### Your goal
Write each line exactly, from the line that holds "For every named" through the final line of the material, and no other line.
┌─ Data under study
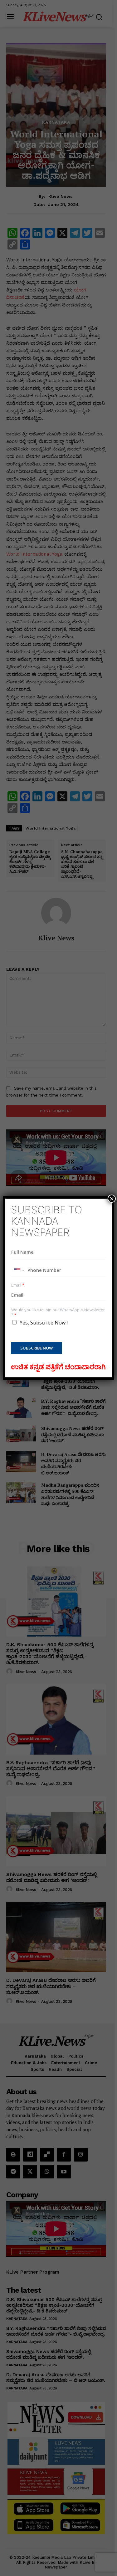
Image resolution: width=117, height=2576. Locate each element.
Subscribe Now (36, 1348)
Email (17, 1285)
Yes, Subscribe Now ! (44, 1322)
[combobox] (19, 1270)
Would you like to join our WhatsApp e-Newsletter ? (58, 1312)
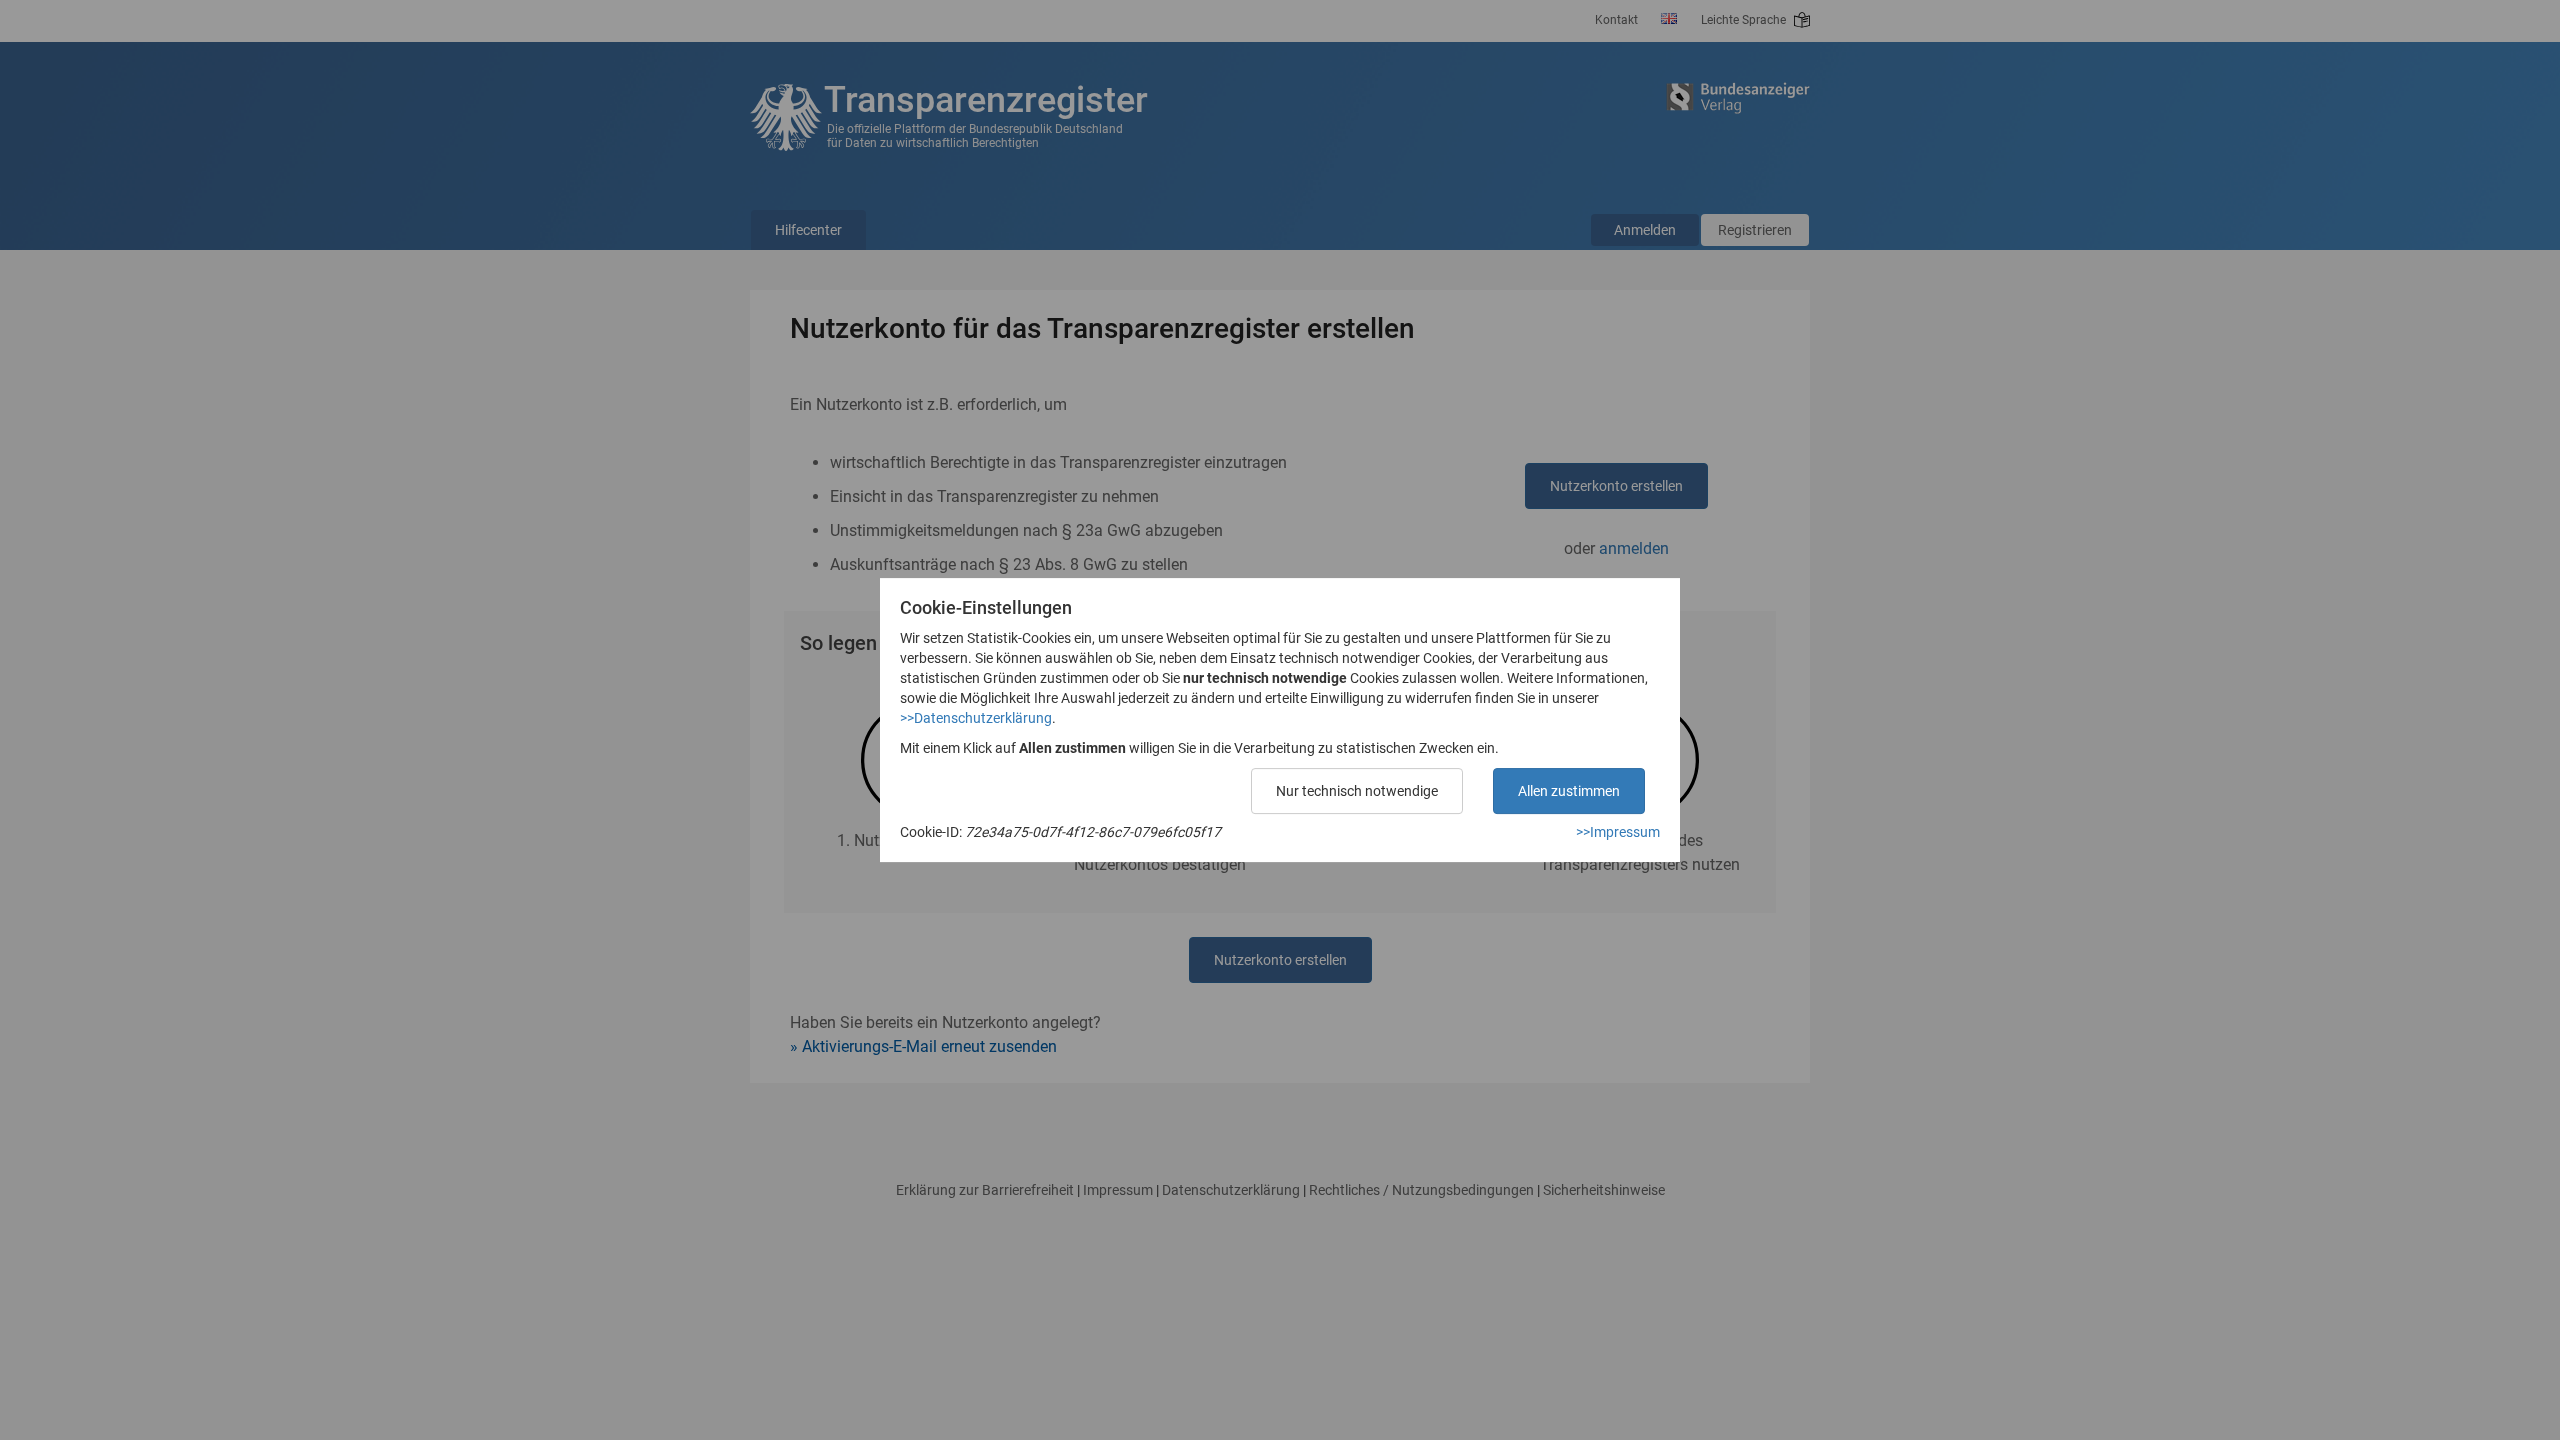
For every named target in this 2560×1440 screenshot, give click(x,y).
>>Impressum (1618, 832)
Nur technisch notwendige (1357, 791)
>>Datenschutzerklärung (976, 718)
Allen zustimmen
└─
### Written solution
For every named target in this 2560×1440 screenshot, give click(x,y).
>>Impressum (1618, 832)
Nur technisch notwendige (1357, 791)
>>Datenschutzerklärung (976, 718)
Allen zustimmen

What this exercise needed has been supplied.